Hope this can make you clear for our version strategy. If there is any question, please let’s know that.

Thanks
Mark

It does, my concern is why you placed it in version 11’s beta and not version 10’s beta?

HI Nathan,

We need to make the release version stable, so we only apply the urgent bug fixing on release version, like license, crash bug. Otherwise, the new features and normal bugs fixing will be applied on beta release.

Your report is one normal bug, if we apply that to release version, we need take more time to do the testing, you cannot get the fixing in daily.
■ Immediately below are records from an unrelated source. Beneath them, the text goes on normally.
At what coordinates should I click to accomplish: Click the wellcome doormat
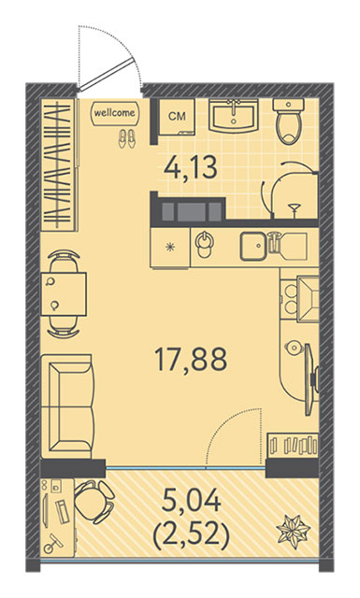pyautogui.click(x=115, y=113)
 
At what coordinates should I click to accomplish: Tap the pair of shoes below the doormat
pyautogui.click(x=127, y=138)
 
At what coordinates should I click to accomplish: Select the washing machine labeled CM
pyautogui.click(x=177, y=117)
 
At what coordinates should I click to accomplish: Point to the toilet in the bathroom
pyautogui.click(x=288, y=121)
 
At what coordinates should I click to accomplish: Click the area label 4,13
pyautogui.click(x=191, y=167)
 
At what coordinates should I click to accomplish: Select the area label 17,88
pyautogui.click(x=191, y=359)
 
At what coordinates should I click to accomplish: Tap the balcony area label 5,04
pyautogui.click(x=192, y=501)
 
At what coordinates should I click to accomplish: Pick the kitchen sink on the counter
pyautogui.click(x=252, y=247)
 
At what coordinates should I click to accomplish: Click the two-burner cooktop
pyautogui.click(x=290, y=300)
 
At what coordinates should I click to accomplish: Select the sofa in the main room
pyautogui.click(x=67, y=406)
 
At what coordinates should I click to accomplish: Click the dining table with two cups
pyautogui.click(x=64, y=293)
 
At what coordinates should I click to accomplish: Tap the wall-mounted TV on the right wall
pyautogui.click(x=310, y=379)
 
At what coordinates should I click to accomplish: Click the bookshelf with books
pyautogui.click(x=293, y=445)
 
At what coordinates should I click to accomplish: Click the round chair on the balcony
pyautogui.click(x=94, y=502)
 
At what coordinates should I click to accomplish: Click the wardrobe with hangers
pyautogui.click(x=59, y=164)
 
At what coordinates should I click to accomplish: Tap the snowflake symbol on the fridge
pyautogui.click(x=169, y=247)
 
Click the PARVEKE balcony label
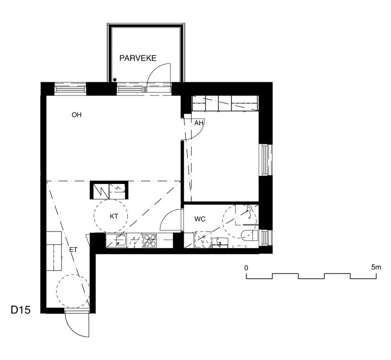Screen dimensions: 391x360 (137, 58)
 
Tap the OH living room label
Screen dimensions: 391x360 (76, 115)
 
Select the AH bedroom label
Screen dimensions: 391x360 (199, 123)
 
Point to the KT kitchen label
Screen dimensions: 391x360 (114, 216)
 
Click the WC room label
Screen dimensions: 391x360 (200, 219)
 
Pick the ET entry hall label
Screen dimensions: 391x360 (73, 250)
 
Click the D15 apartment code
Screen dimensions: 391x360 (20, 310)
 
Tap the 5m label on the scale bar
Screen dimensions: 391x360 (376, 267)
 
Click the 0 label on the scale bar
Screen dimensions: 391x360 (246, 268)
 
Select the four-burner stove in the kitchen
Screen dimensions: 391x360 (150, 241)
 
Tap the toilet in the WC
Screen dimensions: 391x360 (249, 235)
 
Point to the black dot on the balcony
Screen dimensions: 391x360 (115, 80)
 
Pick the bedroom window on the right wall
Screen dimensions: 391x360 (266, 160)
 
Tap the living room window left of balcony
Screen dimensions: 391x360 (70, 88)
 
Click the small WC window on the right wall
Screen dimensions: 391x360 (266, 238)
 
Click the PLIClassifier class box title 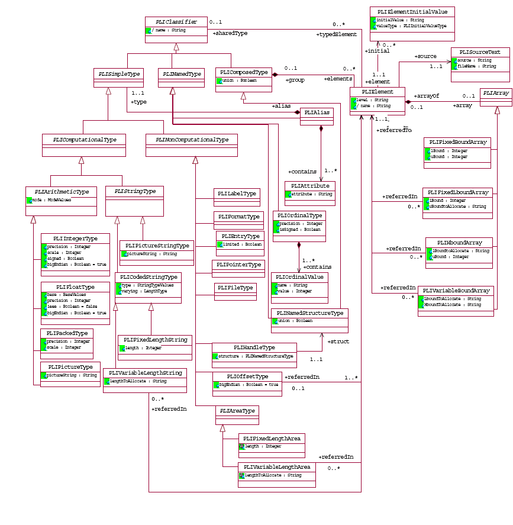(x=176, y=22)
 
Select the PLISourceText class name (x=479, y=52)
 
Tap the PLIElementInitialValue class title (x=412, y=12)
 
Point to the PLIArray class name (x=495, y=93)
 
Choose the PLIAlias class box (x=317, y=112)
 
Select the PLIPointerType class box (x=238, y=265)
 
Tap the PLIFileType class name (x=235, y=288)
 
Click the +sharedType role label (x=230, y=34)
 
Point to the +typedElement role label (x=336, y=35)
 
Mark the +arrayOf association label (x=427, y=96)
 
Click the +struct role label (x=338, y=342)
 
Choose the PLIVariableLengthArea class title (x=276, y=467)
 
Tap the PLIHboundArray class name (x=459, y=243)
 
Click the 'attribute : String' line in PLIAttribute (x=312, y=194)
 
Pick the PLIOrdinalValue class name (x=299, y=276)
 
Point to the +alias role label (x=281, y=106)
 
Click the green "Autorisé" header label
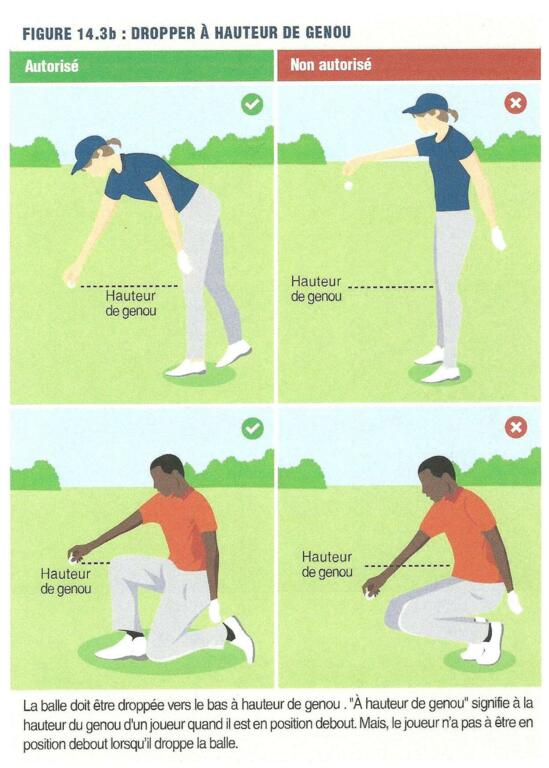(51, 66)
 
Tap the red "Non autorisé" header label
(331, 65)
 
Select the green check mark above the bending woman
(252, 104)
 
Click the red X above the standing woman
(516, 103)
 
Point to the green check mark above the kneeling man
(253, 429)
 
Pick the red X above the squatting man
(516, 428)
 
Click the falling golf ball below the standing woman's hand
(348, 186)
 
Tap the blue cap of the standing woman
(425, 104)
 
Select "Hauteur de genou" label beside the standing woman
(316, 289)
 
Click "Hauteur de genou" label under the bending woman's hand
(131, 303)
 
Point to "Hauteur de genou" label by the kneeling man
(66, 581)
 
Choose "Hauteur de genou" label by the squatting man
(327, 564)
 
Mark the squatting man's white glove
(514, 602)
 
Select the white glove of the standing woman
(499, 239)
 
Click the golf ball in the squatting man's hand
(370, 595)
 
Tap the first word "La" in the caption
(29, 705)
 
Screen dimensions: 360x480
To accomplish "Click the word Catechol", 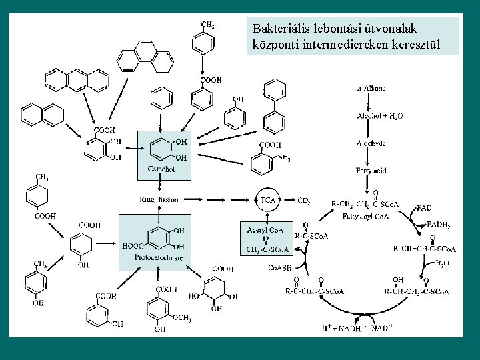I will coord(161,169).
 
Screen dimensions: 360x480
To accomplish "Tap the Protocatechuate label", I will coord(158,257).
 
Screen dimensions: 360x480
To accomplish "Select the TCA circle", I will coord(268,199).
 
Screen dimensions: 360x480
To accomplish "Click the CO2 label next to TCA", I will coord(304,200).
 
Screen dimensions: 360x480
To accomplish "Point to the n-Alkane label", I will coord(372,88).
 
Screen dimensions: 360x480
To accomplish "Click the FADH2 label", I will coord(438,226).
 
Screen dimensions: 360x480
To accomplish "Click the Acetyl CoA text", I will coord(265,230).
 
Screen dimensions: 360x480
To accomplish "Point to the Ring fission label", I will coord(156,199).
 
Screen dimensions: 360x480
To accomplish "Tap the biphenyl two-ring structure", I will coord(274,107).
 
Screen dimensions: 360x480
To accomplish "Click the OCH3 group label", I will coord(182,318).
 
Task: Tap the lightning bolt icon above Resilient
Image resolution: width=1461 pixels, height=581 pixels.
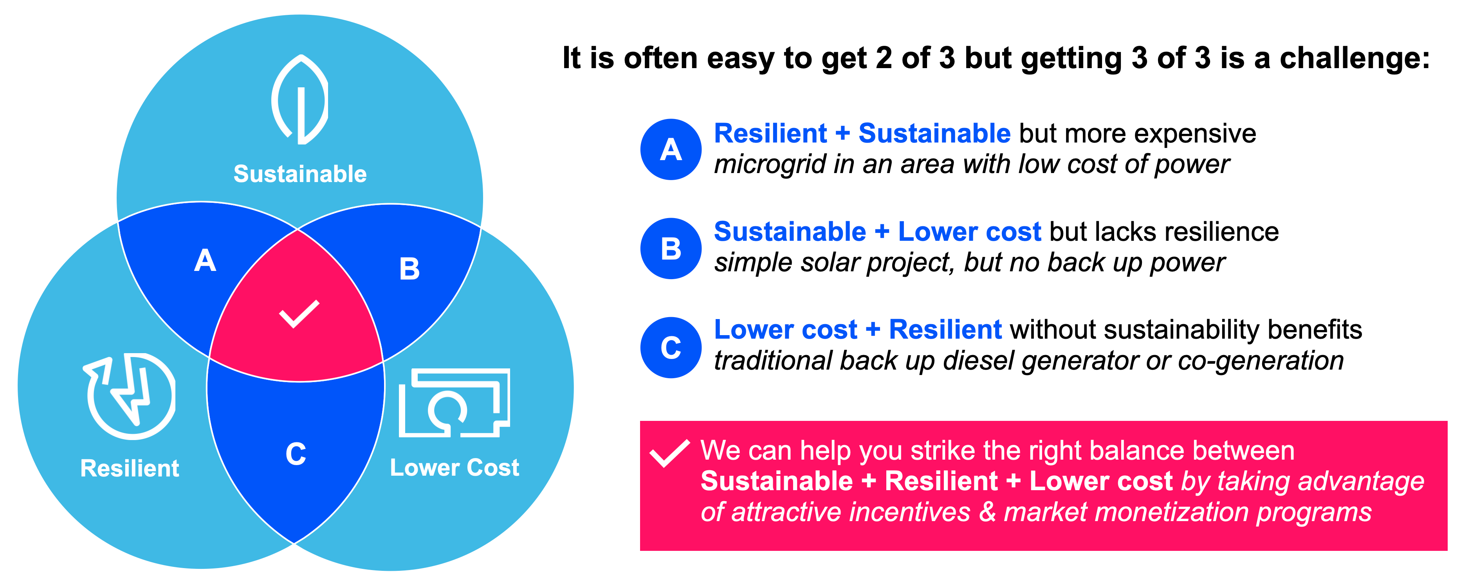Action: pos(130,397)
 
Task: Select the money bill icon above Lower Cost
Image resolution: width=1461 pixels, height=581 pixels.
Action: pos(454,403)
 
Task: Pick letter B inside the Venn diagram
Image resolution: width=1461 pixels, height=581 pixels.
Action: pos(409,269)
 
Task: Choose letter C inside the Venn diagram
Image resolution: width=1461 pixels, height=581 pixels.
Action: pos(296,454)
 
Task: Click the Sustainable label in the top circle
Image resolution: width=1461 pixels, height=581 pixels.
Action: pos(300,173)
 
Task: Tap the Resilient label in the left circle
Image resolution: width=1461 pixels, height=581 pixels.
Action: pos(130,469)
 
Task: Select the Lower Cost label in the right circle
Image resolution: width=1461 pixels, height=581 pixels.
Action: pos(454,467)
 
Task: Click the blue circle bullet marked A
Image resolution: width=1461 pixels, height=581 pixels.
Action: pos(671,149)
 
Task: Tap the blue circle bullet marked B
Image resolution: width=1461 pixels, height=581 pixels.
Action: pos(671,249)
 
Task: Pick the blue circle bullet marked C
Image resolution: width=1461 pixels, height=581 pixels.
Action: pos(671,347)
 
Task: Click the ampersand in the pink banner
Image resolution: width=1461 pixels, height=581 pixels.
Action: pos(987,512)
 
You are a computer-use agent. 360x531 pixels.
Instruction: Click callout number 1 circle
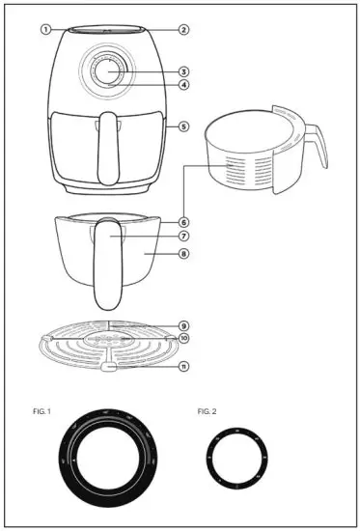[x=45, y=29]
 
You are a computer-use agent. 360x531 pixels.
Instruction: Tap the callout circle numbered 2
[x=183, y=29]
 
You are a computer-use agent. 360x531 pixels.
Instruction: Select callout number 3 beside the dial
[x=183, y=71]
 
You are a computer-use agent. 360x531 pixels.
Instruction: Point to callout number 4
[x=183, y=85]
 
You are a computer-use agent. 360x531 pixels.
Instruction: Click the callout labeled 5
[x=183, y=126]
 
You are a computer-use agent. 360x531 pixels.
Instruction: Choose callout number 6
[x=183, y=221]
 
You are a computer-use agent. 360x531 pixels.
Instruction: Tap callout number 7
[x=183, y=236]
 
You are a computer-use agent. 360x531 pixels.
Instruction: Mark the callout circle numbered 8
[x=183, y=255]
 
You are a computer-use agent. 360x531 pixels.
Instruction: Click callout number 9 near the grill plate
[x=183, y=325]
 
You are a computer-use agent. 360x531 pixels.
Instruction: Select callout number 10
[x=183, y=339]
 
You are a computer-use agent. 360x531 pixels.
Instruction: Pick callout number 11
[x=183, y=366]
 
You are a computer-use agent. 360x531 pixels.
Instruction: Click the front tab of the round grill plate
[x=108, y=367]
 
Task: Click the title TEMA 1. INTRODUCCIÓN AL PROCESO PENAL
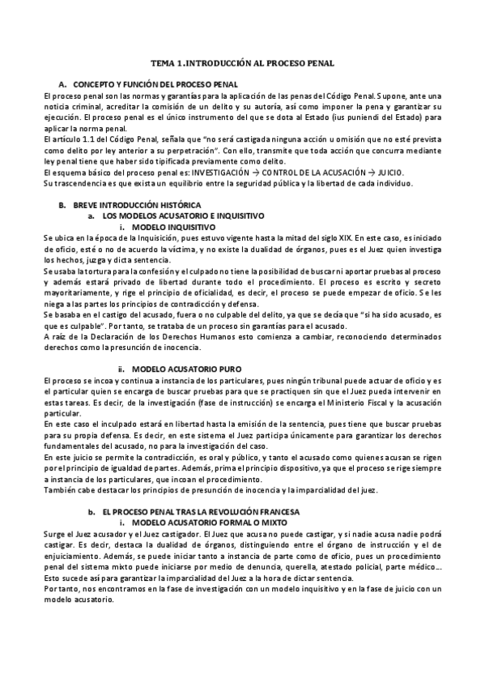[x=243, y=62]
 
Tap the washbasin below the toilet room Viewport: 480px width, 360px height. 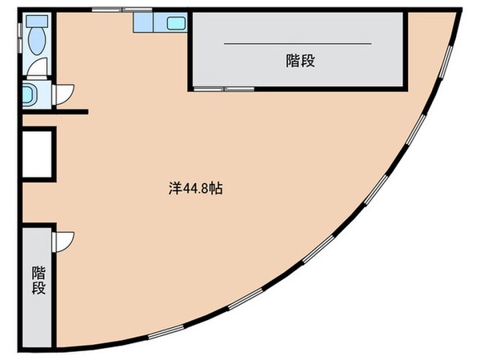point(30,95)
Hope this make you clear for our version strategy. if there is any question, please let me know that.

Thanks
Mark

Agreed and I understand. Why was it done in a version 11 beta instead of a version 10.0.x beta though? Is 11 the beta for 10? If so, that seems rather confusing as I’d think 11 would be a major release with new features, not the place were bugs are pre-tested for 10’s minor releases.

Hi Nathan,

The beta version is ready for Major release (11, 12, 13, etc), 11 beta is pre-release for 11 release. We prefer to keep our beta release version is won’t be updated until one major released. we don’t care beta version number in minor release, the minor release contain all the beta changes but not update the beta version number. So the 10’s minor release bugs are pre-tested on 11 beta release.

It is a little confuse, but this is our version strategy. It has advantages to control the major release version.

If you have any questions, please feel free to let us know that.